The difference in cases is twofold:
1. Proximity and provenance of the source. With the gospels we have stories of witnesses. We have no access to the actual witnesses.
2. Stan’s reported event was highly improbable. The Resurrection is by definition impossible, otherwise it wouldn’t be a miracle. It is impossible to reanimate a human two days after brain death. Resurrection would require supernatural intervention. There are any number of naturalistic explanations that can explain how we came into possession of these stories. (By the way, Christianity itself does not ask you to accept to the Resurrection as a rational proposition, but to believe it as an act of faith.)
The first difference is quantitative. The second is qualitative.
But the most important point I was trying to get at in my post is that this coy pretense of “golly-gee-we-don’t-know” about miracles comes into play only when dealing with extant religions. We know that Gilgamesh, if the historical figure really existed, was not two-thirds god and one-third man. So why do we hem and haw when we talk about equally absurd claims in the NT?
And let’s be clear. I’m not saying historians have to hit believers over the head with it. What I’m saying is that we need to stop apologizing for looking for naturalistic answers in the naturalistic world.
Sorry. No intense intended towards Steve.

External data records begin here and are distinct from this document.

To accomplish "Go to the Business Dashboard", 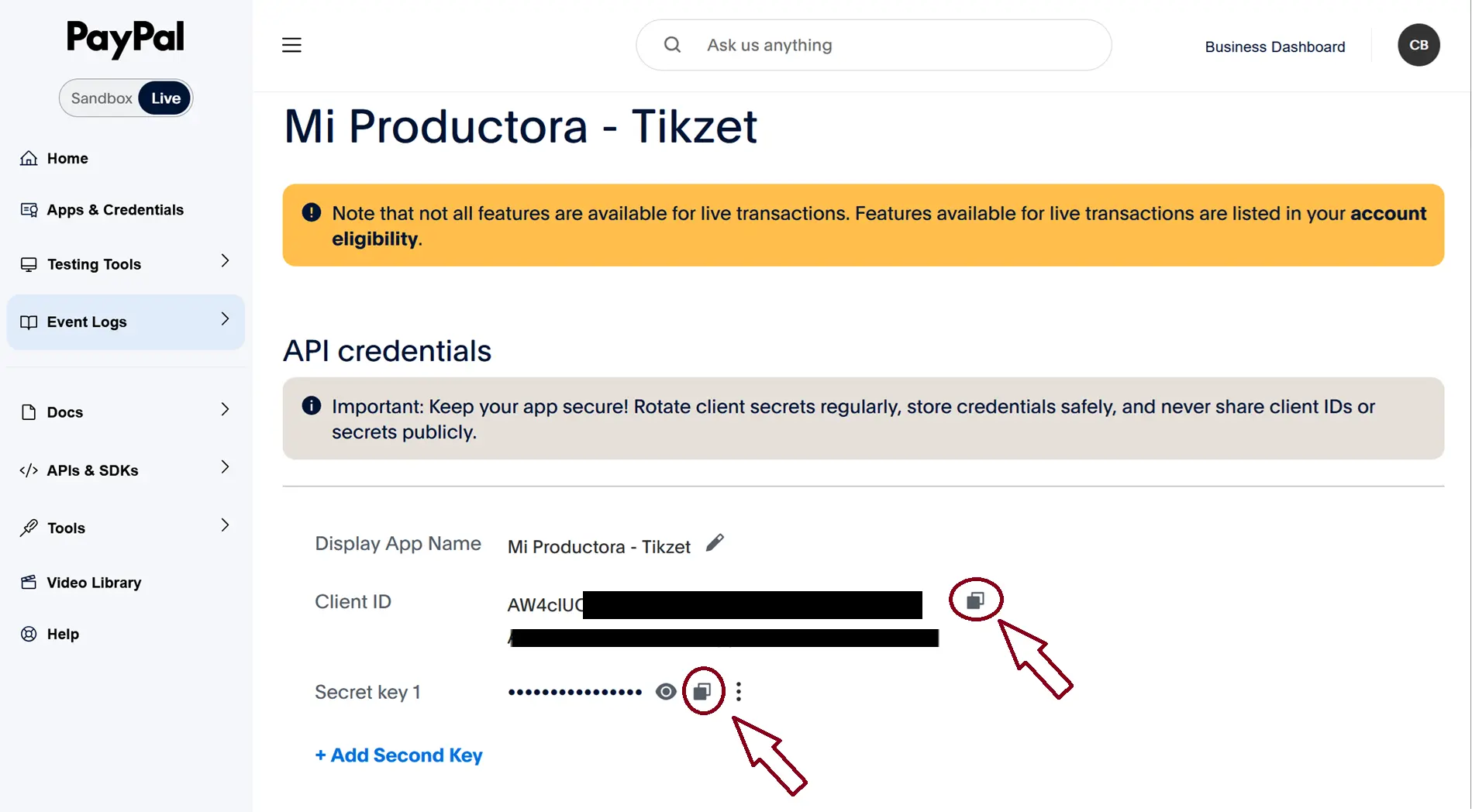I will (x=1274, y=46).
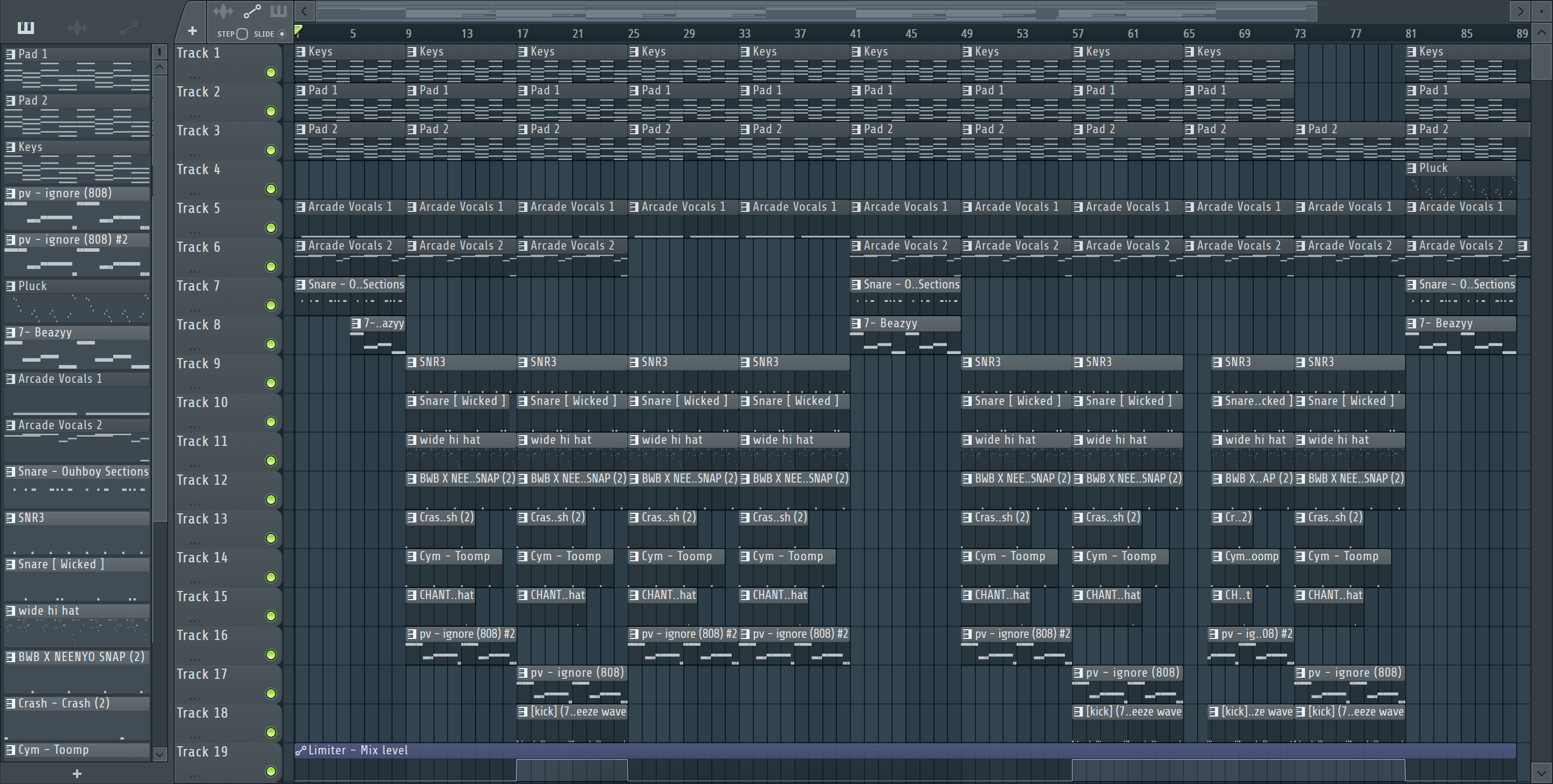Click the piano pattern focus icon in playlist toolbar

click(x=278, y=11)
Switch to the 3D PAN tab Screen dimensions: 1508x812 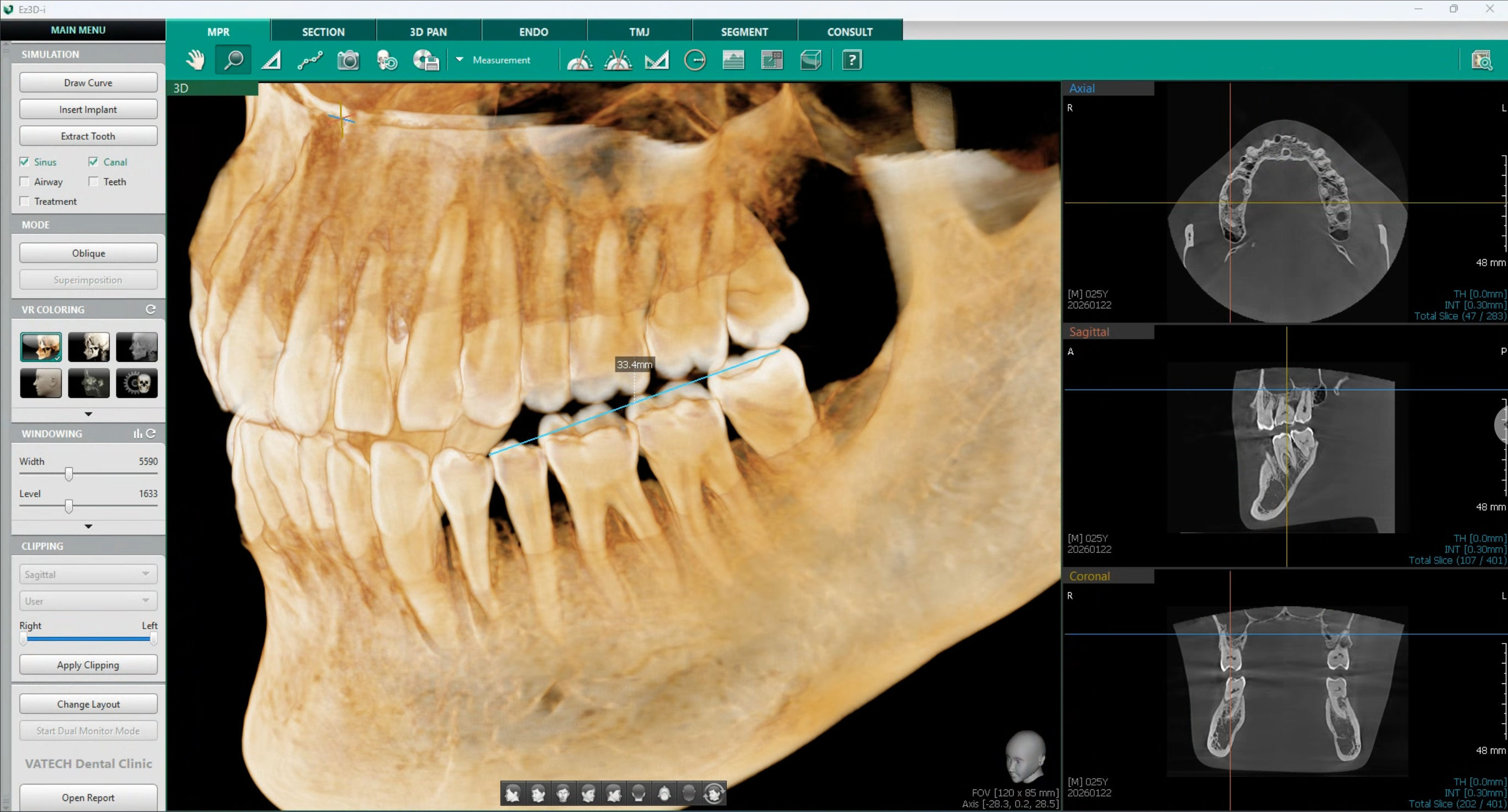[428, 31]
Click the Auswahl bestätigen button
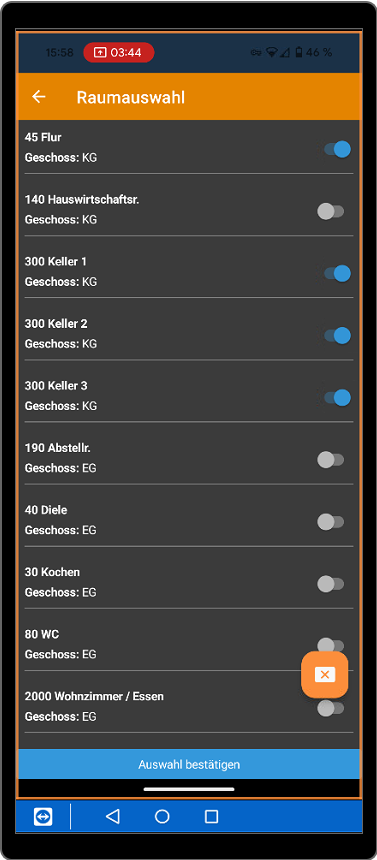The height and width of the screenshot is (860, 377). point(189,764)
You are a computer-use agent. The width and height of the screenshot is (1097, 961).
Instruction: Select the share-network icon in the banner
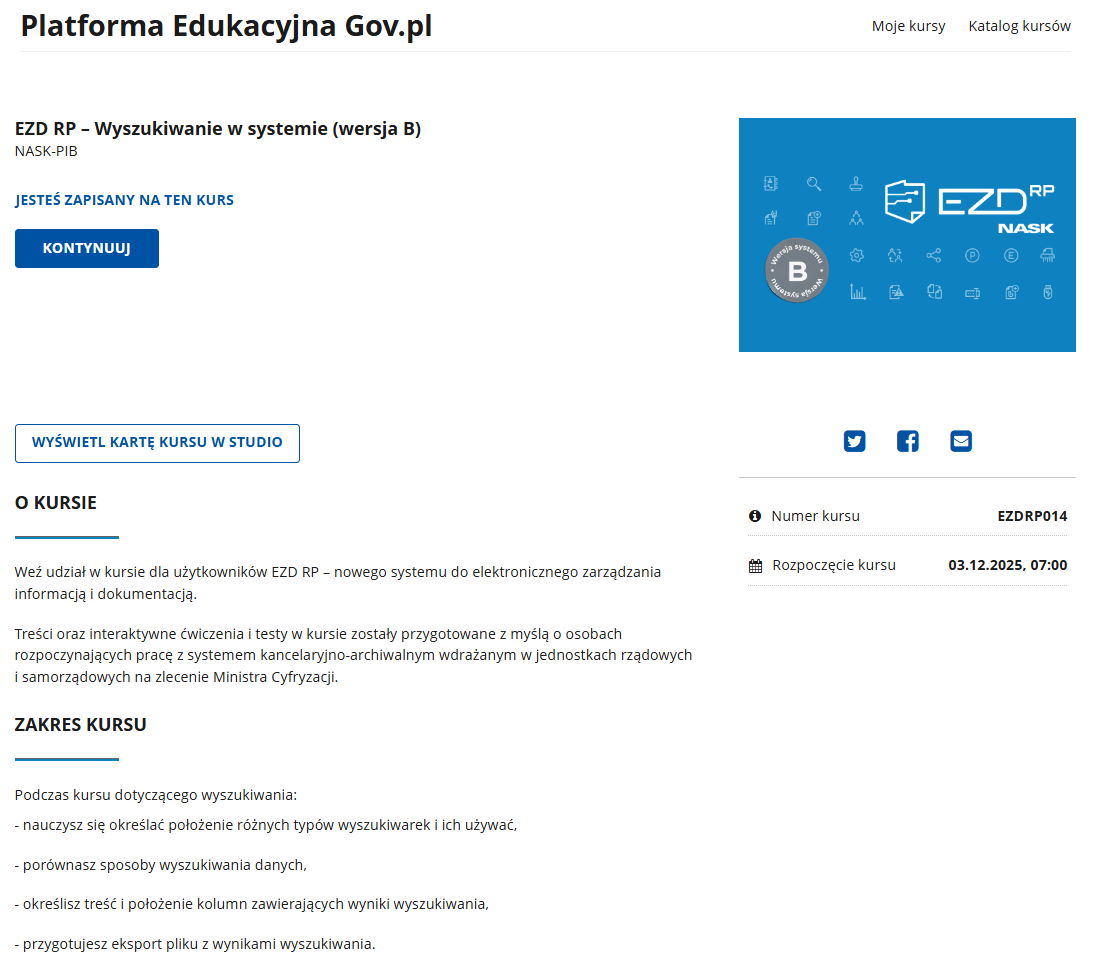935,256
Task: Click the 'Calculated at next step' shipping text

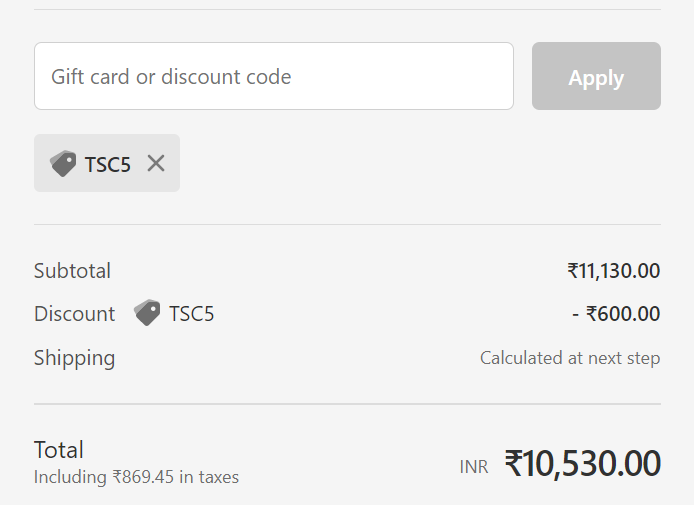Action: pos(570,358)
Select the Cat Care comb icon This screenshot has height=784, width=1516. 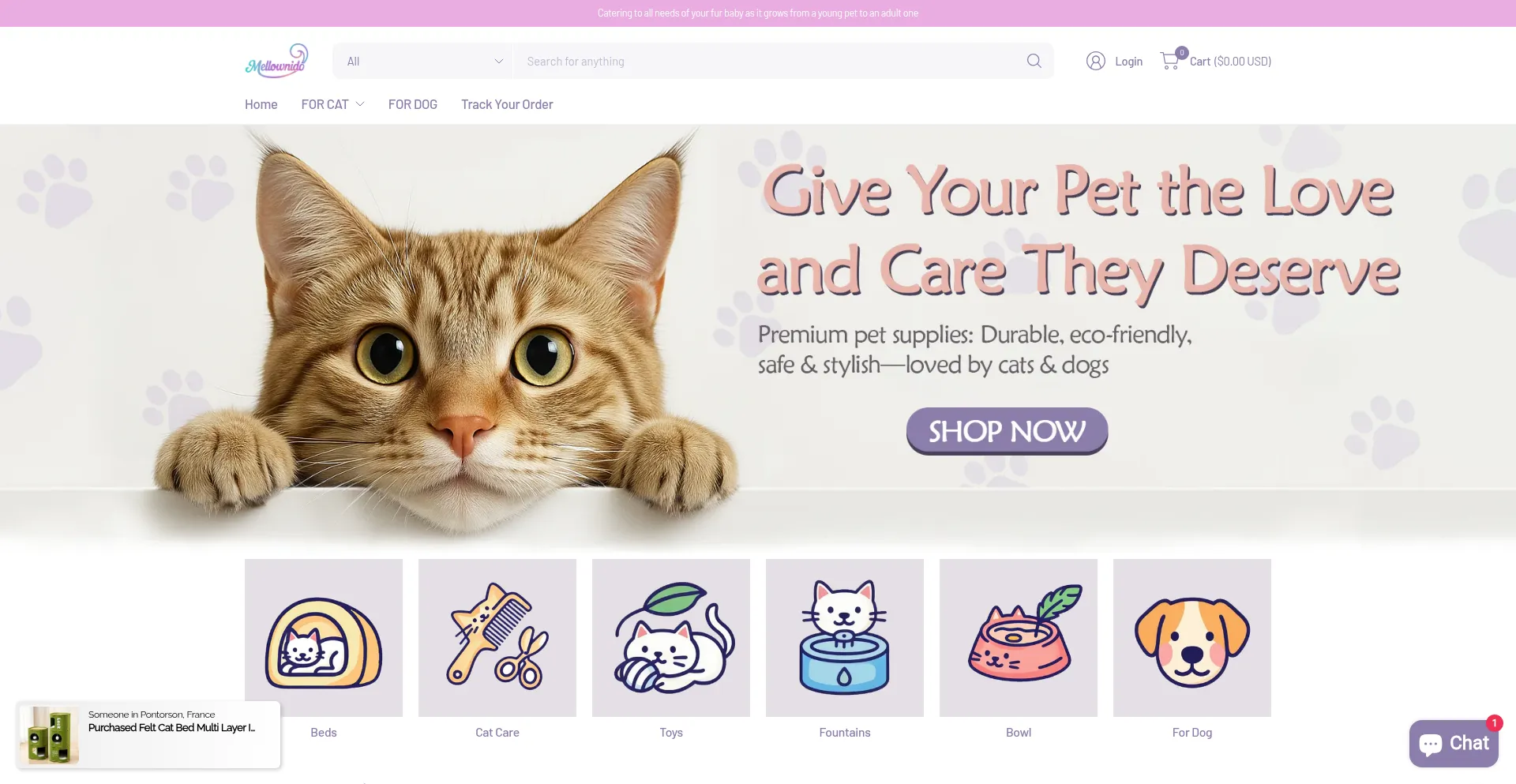(x=497, y=638)
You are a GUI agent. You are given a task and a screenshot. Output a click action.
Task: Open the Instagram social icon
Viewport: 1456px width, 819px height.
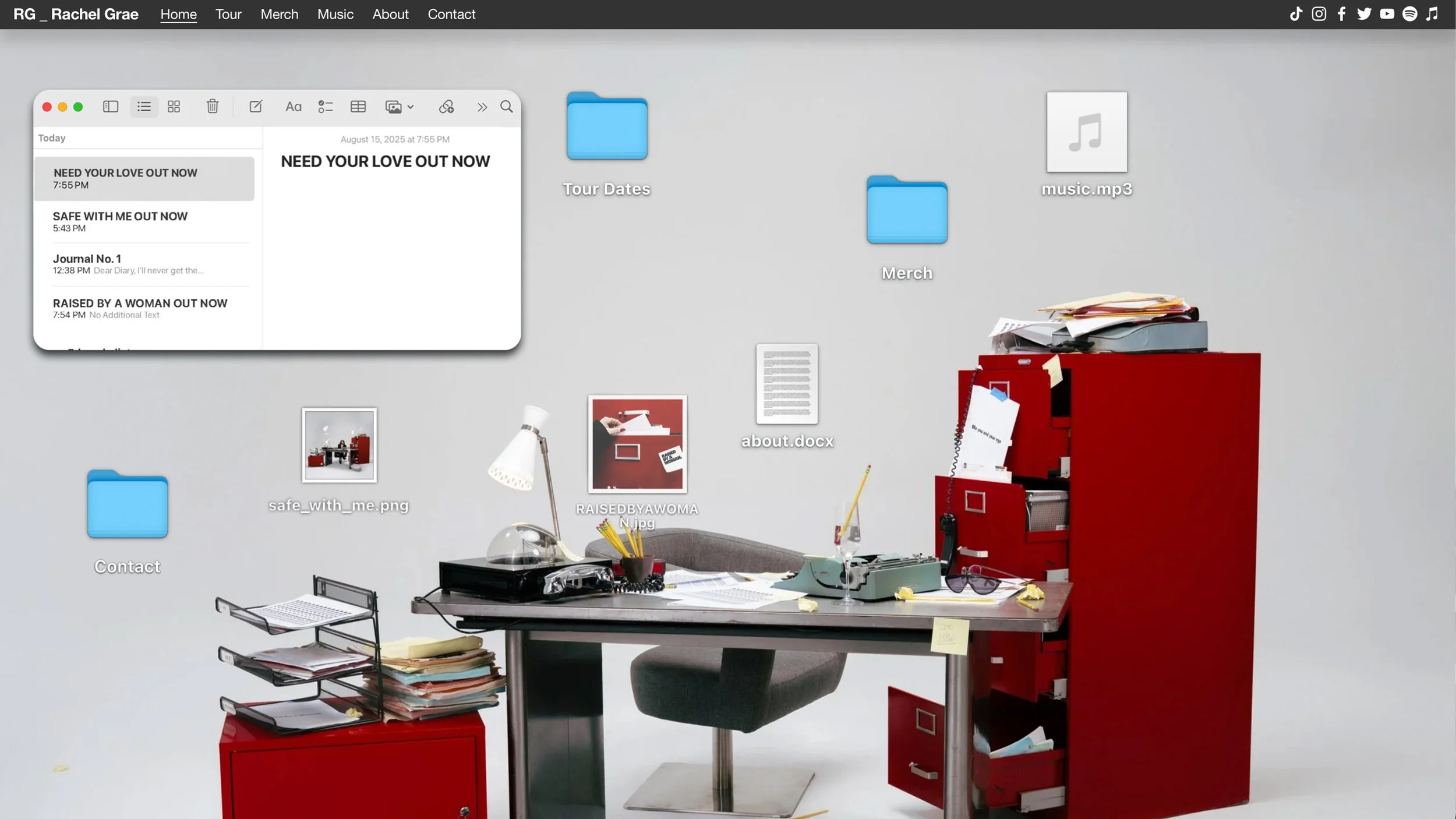click(x=1319, y=14)
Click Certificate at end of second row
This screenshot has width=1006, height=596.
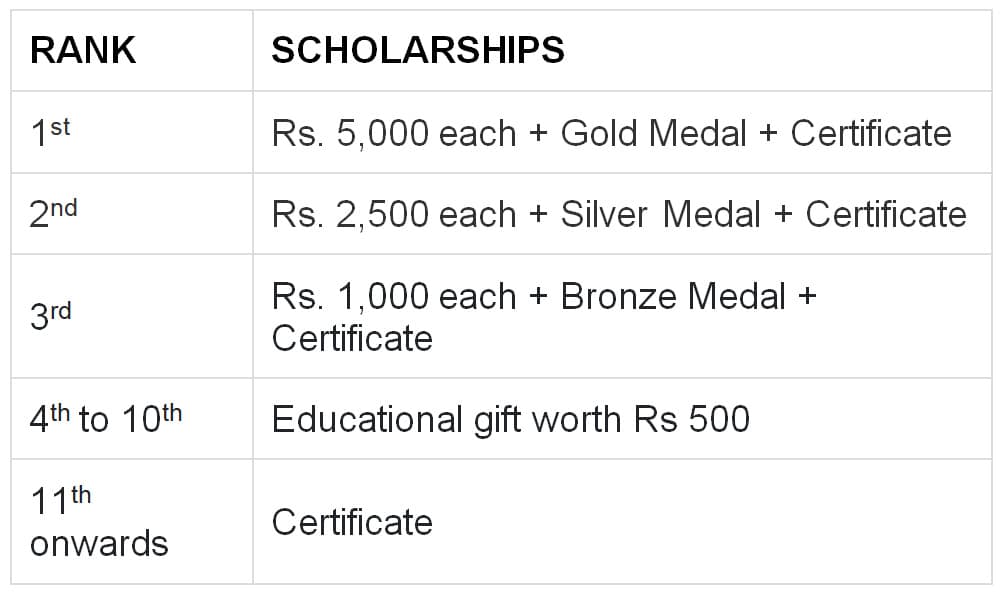pyautogui.click(x=886, y=214)
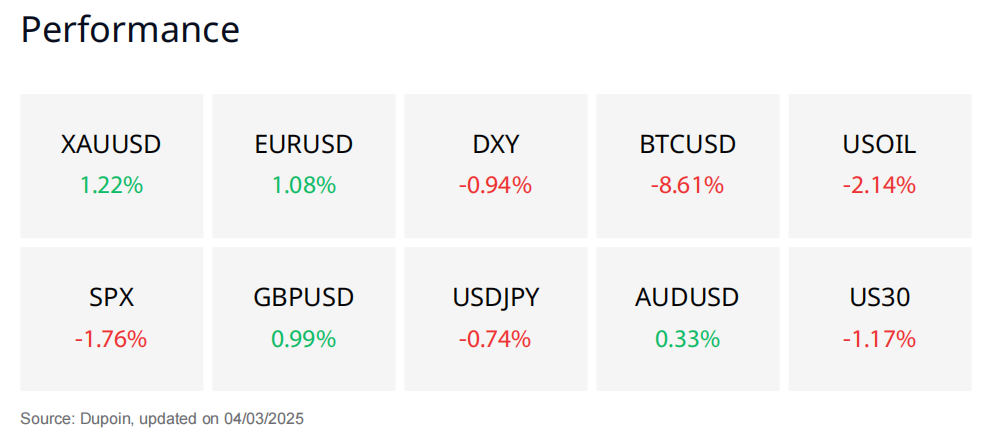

I think the problem is an inherent limitation of methodological naturalism. I think the fact that it provides a convenient out for those who are afraid to offend supernaturalists is an unfortunate side effect.
Reblogged this on The Road.
Biblical miracles aren’t so unbelievable to those who have in mind that the entire universe was caused by a someone, not merely a something.
You’re right. Miracles have never been a problem for the ancient pagan Greeks, Egyptians, Mesopotamians, or their monotheistic successors today.